La sua presenza in campo dal primo minuto ha rappresentato una sorpresa. Fino a poche ore prima della partita, il suo nome sembrava destinato a non comparire nemmeno nella lista dei convocati, a causa delle tensioni legate al calciomercato. Gli infortuni occorsi a Kenan Yildiz e Weston McKennie hanno però costretto il tecnico a rivedere i propri piani, concedendogli una chance inaspettata nel ruolo di trequartista alle spalle di Kolo Muani.

Tuttavia, David non ha saputo cogliere l’opportunità. Durante i minuti in cui è rimasto in campo, la sua partita è stata impalpabile, priva di spunti e di reale pericolosità. L’intesa con i compagni di reparto è apparsa precaria e l’attaccante non è mai riuscito a incidere sulle dinamiche offensive della squadra, apparendo quasi un corpo estraneo alla manovra bianconera.

La sostituzione è apparsa quindi inevitabile. Il tecnico ha deciso di richiamarlo in panchina inserendo forze fresche, con l’ingresso di Samuel Alajbegovic e Nico Gonzalez al posto suo e di Jérémie Boga. All’annuncio del cambio, il pubblico non ha perdonato, manifestando apertamente la propria delusione con fischi sonori. La beffa si è materializzata pochi minuti dopo, quando proprio il neoentrato Gonzalez ha trovato la via del gol, dimostrando una grinta e un’efficacia che a David sono mancate.

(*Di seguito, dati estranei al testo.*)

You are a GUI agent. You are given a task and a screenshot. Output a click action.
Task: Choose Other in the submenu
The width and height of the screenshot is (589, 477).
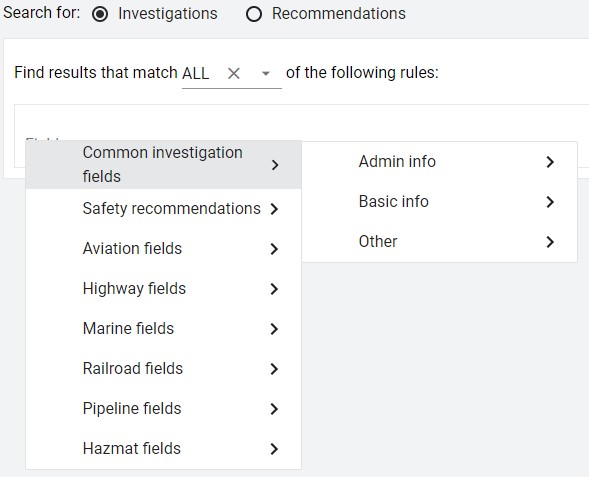[x=439, y=242]
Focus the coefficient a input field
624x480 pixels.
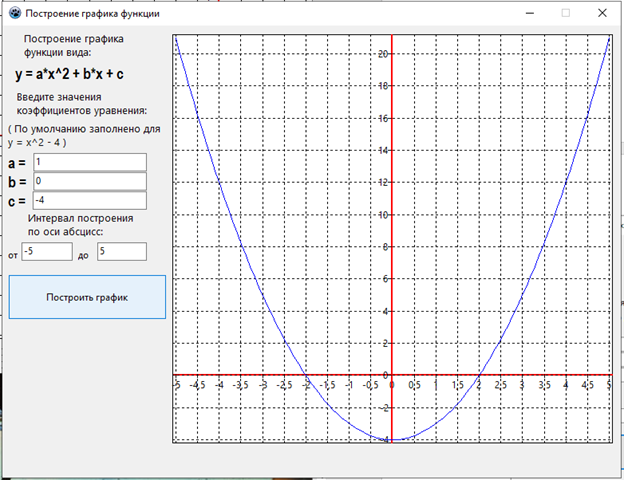(x=89, y=162)
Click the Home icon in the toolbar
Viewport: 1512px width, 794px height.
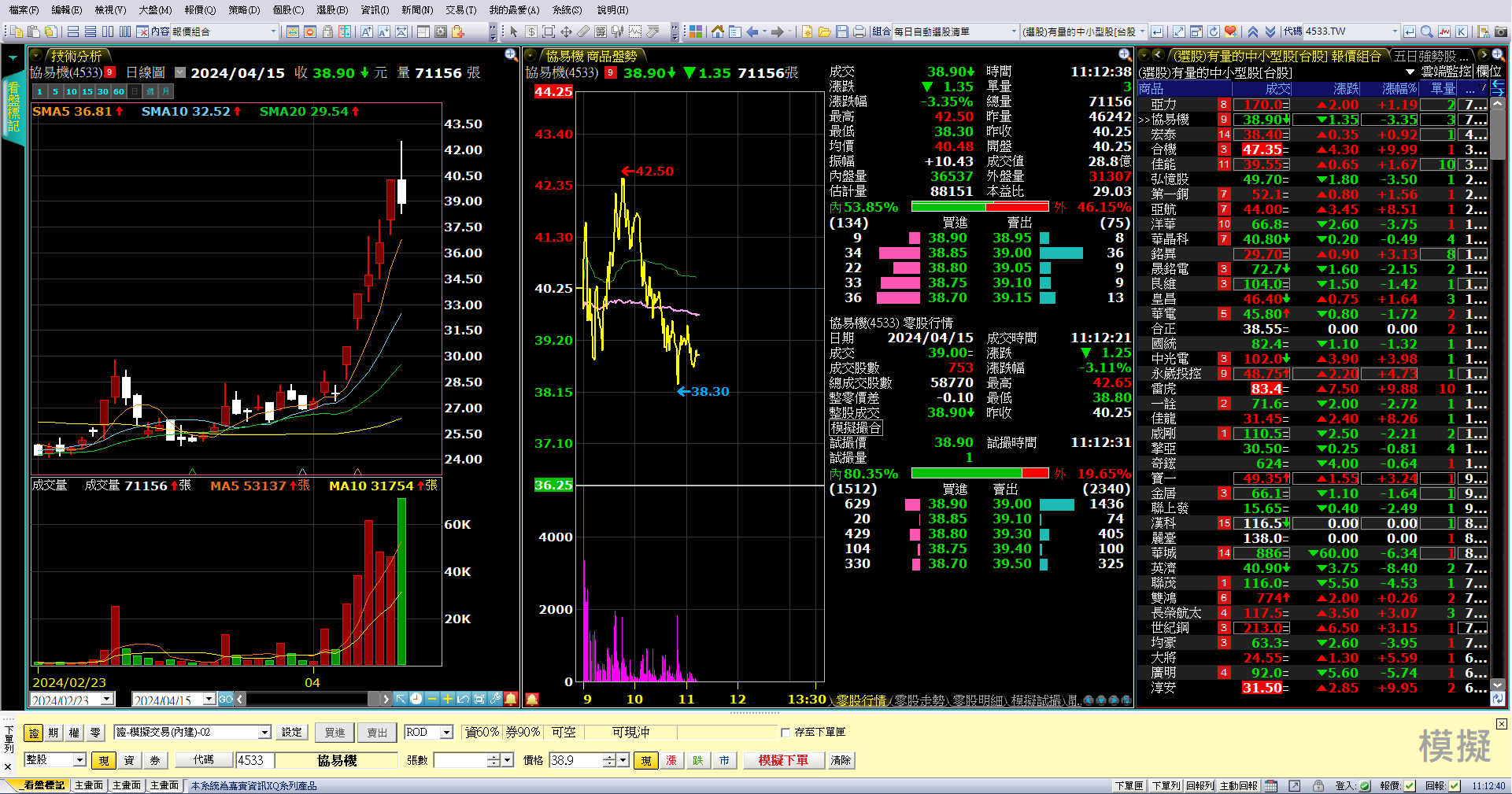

Alla base del rapporto ormai logoro tra il giocatore e l’ambiente c’è la sua situazione di mercato. Arrivato la scorsa estate dal Lilla a parametro zero, il canadese non ha mantenuto le promesse. La Juventus, impegnata in un’opera di rinnovamento della rosa, contava sulla sua cessione per finanziare nuovi innesti, ma il giocatore si è opposto, chiedendo una cospicua buonuscita per accettare il trasferimento. Questo braccio di ferro ha irritato la dirigenza e, come evidente, anche i tifosi.